___ RECORDS FOR PROCESSING ___

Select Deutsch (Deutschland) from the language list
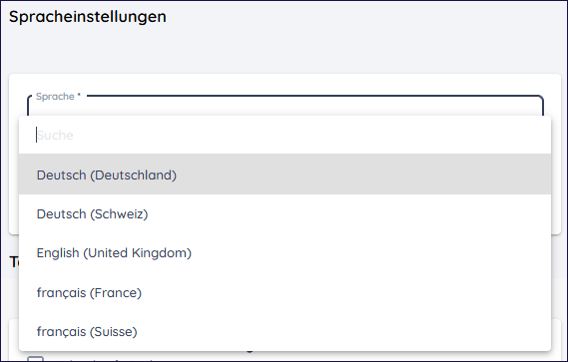This screenshot has width=568, height=362. coord(106,175)
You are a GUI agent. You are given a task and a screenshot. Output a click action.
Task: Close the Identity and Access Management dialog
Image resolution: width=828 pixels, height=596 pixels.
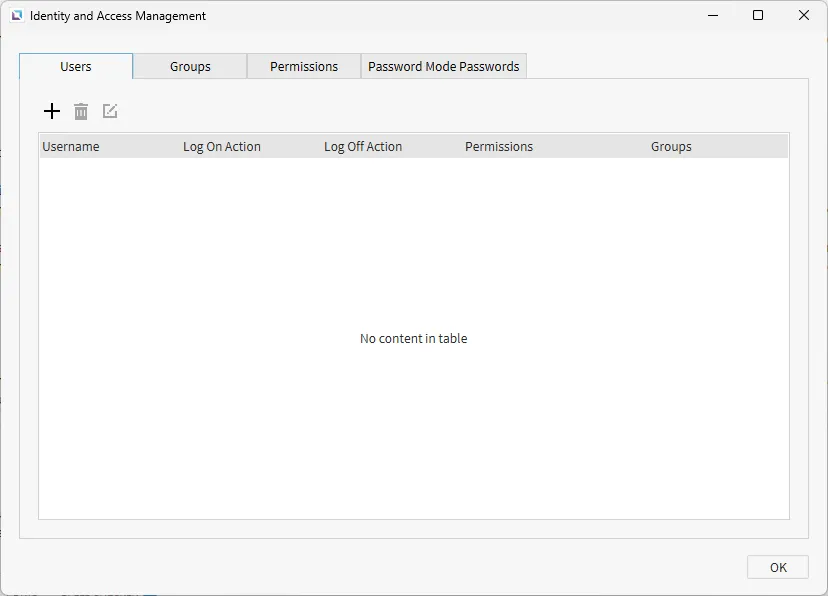click(804, 15)
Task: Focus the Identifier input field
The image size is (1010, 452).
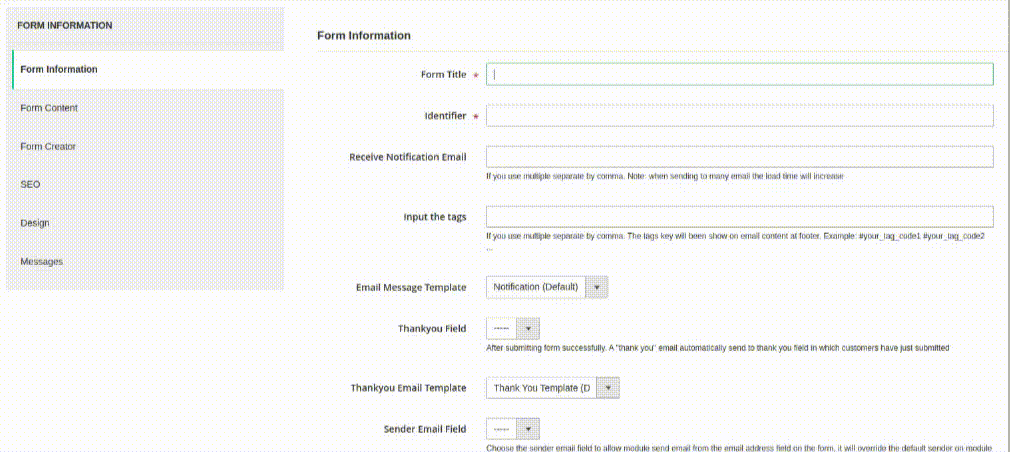Action: point(739,116)
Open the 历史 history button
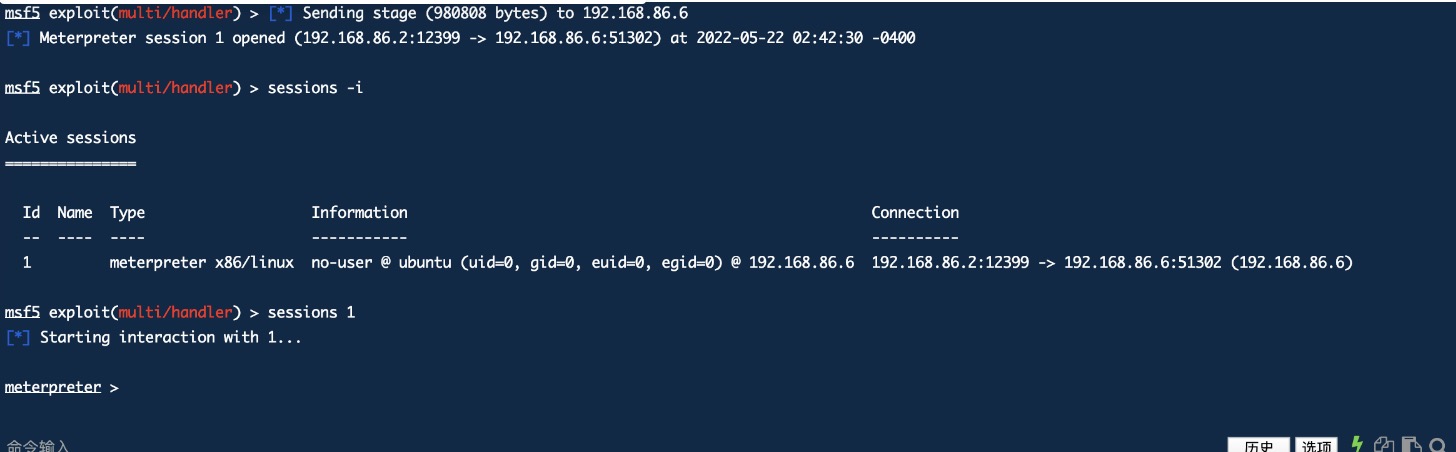This screenshot has height=452, width=1456. [x=1259, y=446]
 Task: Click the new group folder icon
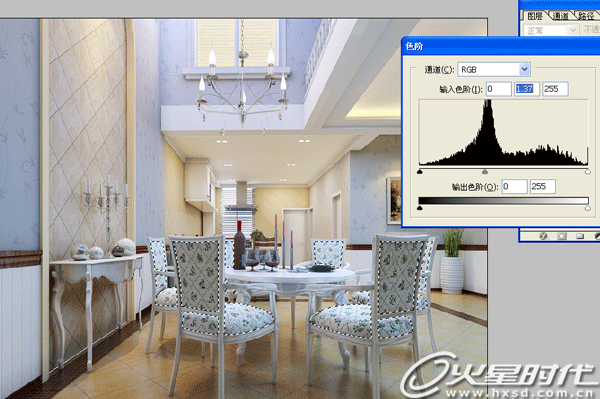pos(580,236)
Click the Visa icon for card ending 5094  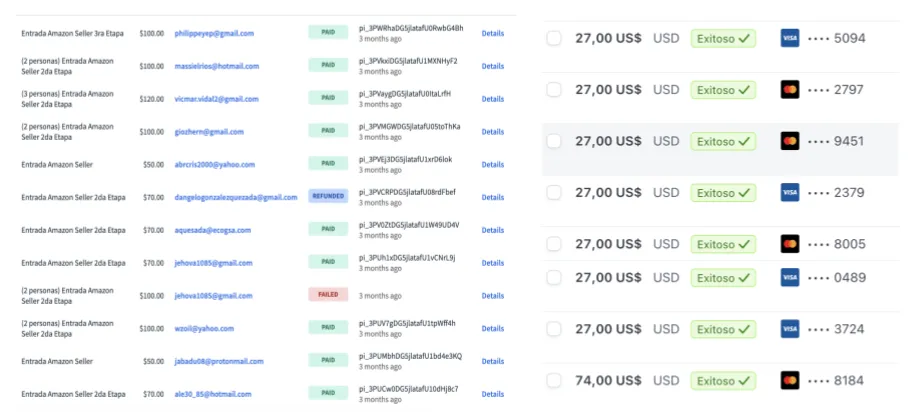789,38
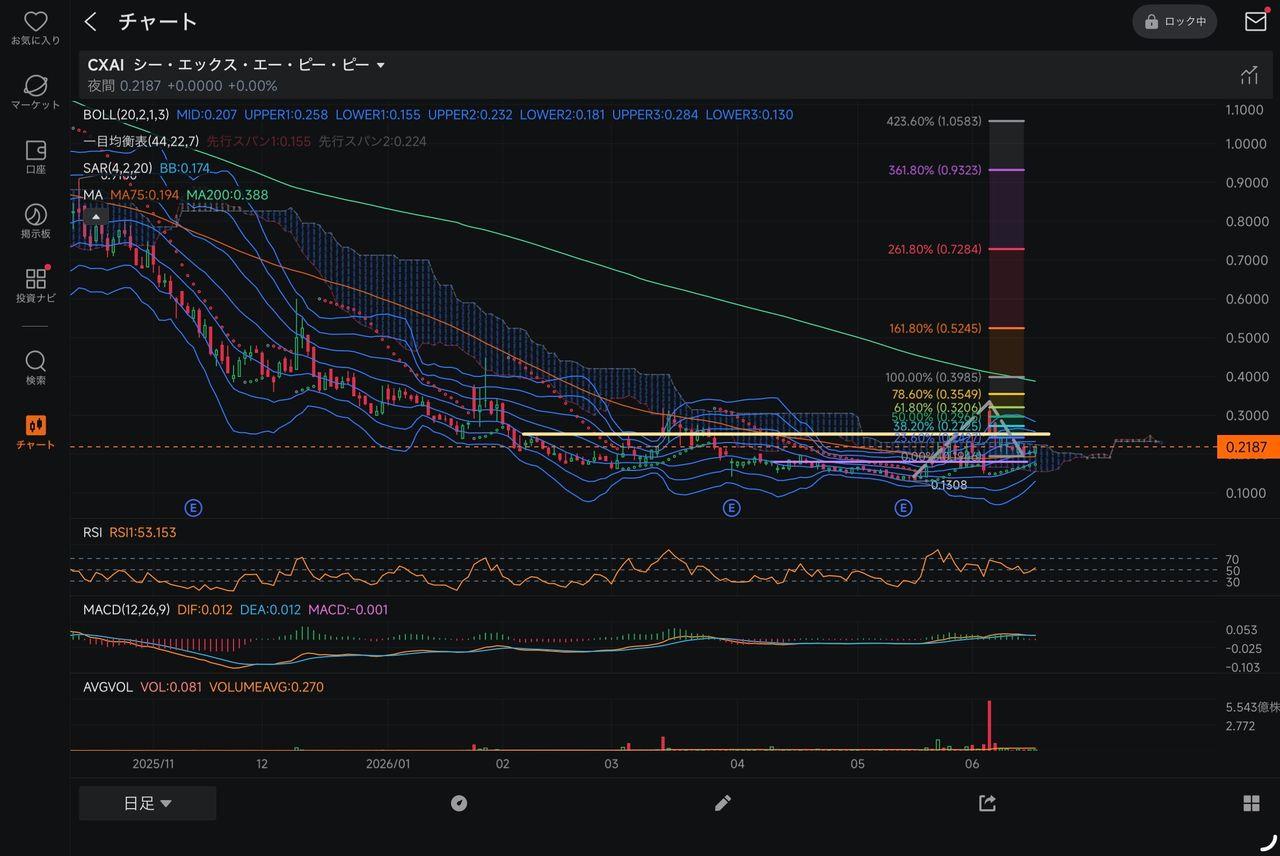Click the 0.2187 current price label
Image resolution: width=1280 pixels, height=856 pixels.
click(x=1245, y=448)
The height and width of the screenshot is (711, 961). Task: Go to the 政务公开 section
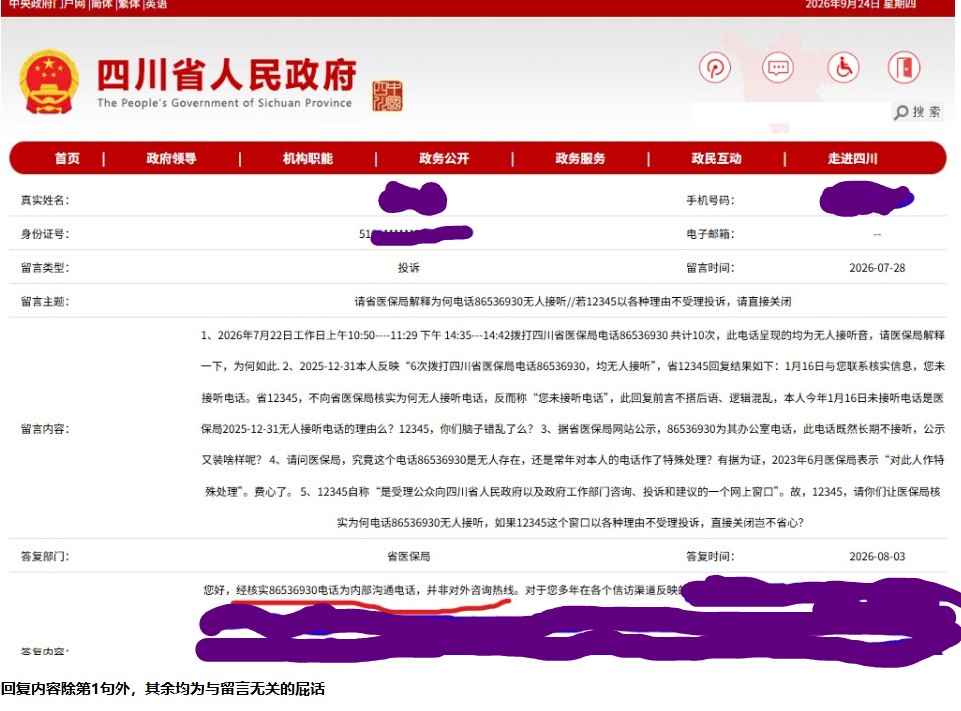444,158
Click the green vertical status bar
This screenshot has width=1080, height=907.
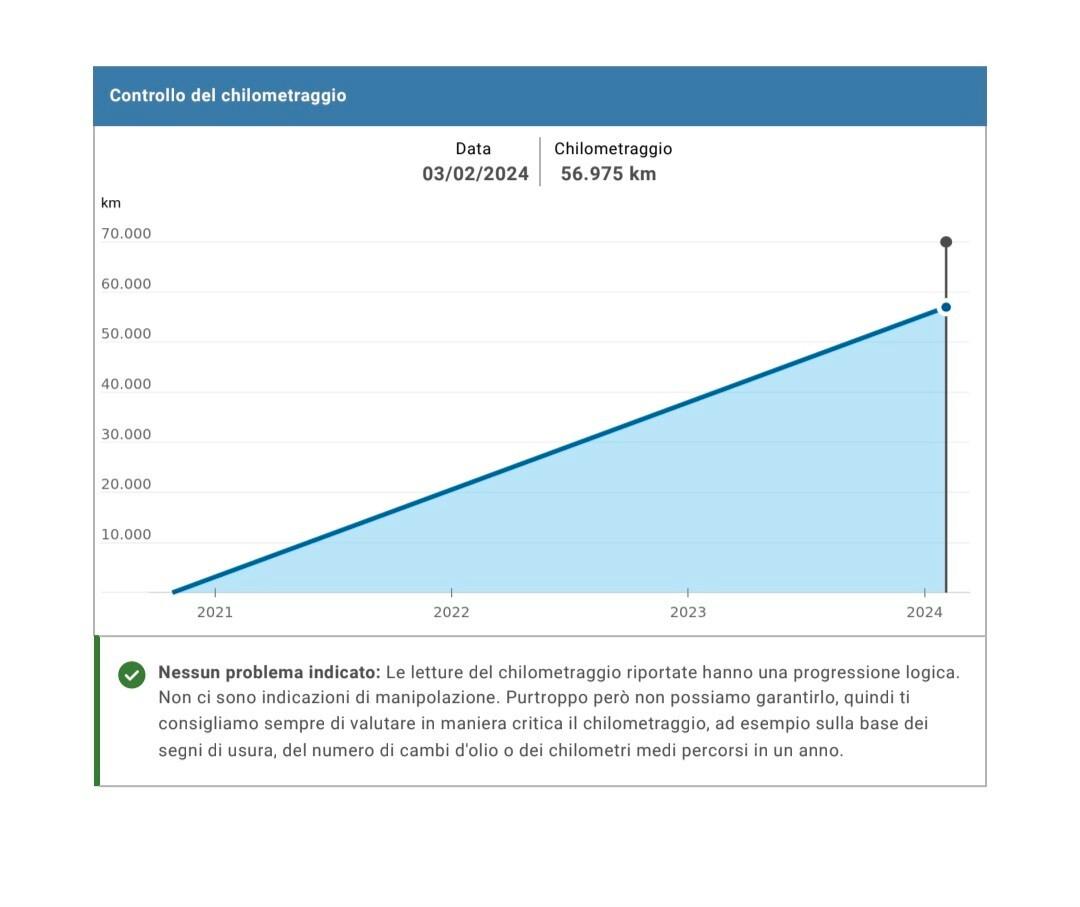[x=97, y=711]
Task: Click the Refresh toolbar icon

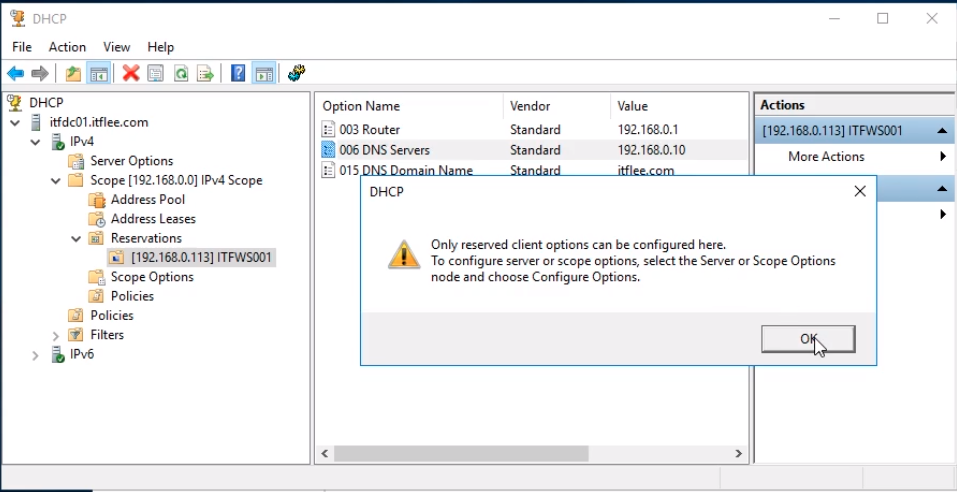Action: click(181, 74)
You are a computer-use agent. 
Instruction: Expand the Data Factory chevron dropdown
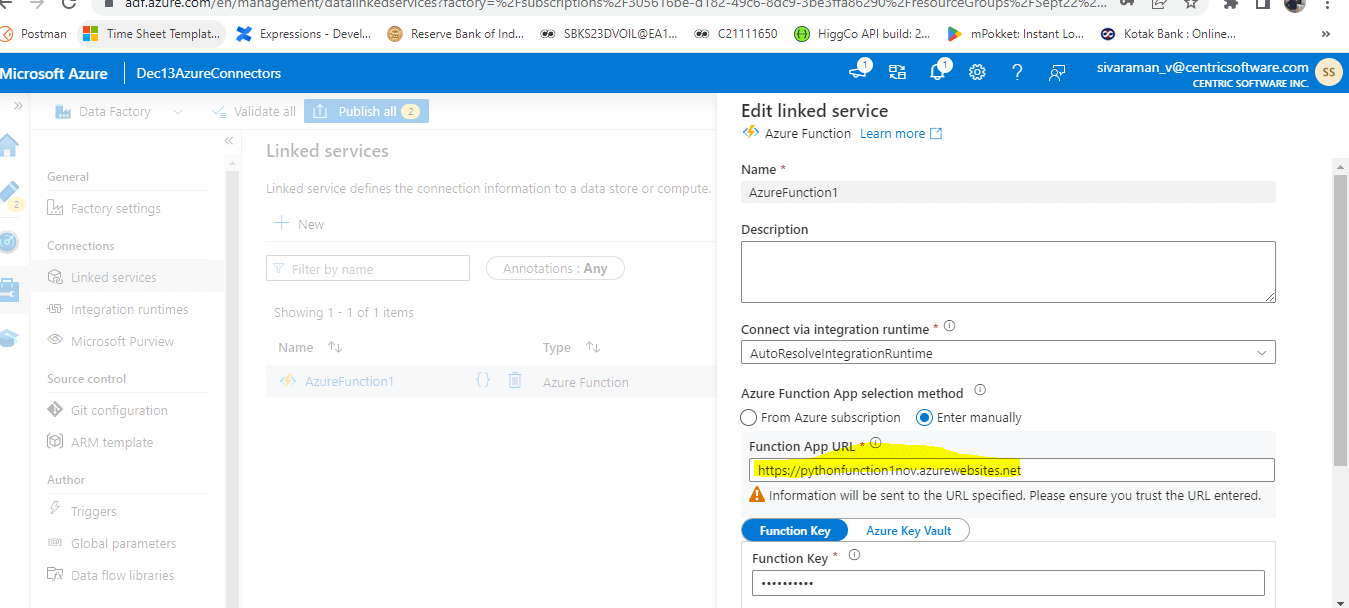[178, 111]
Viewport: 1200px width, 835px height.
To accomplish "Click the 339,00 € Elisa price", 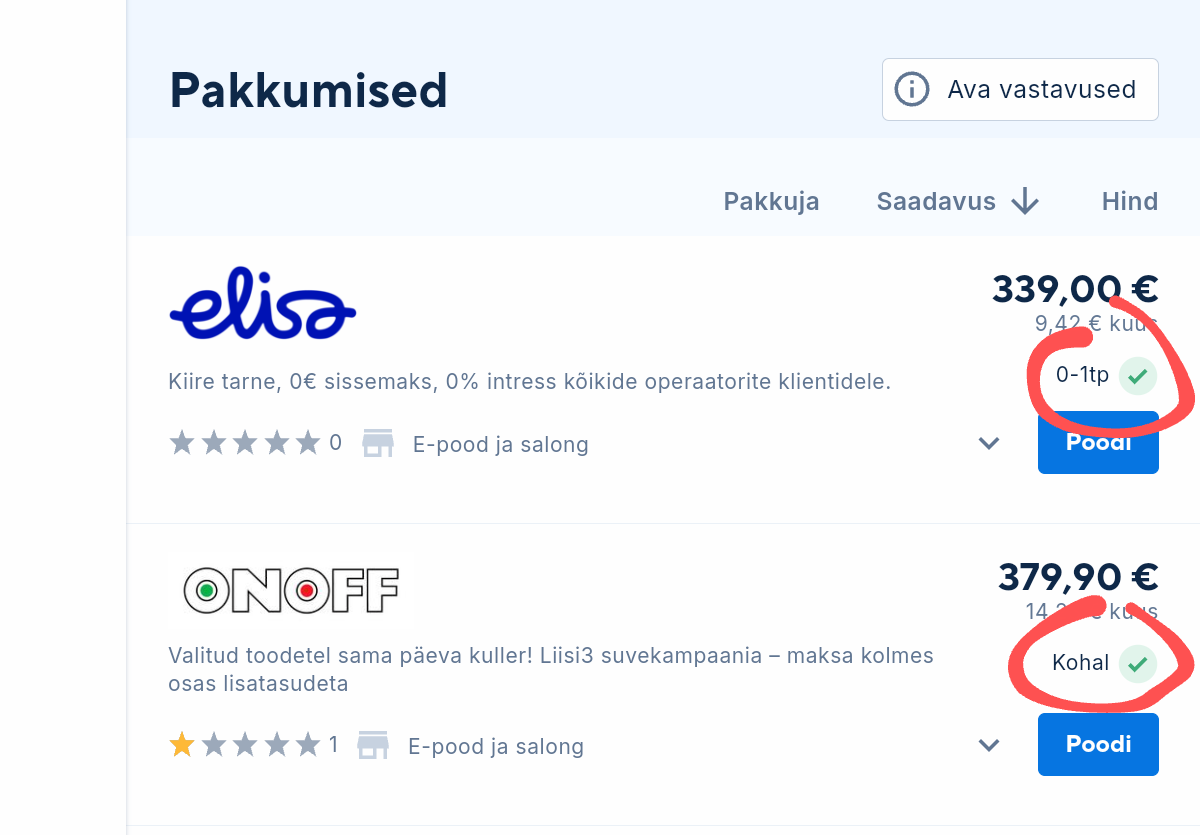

___

§ WHAT THE EXERCISE ASKS
Reply with only the number of lines in the entries that contain the word "agent".

§ RESPONSE TO THE TASK
2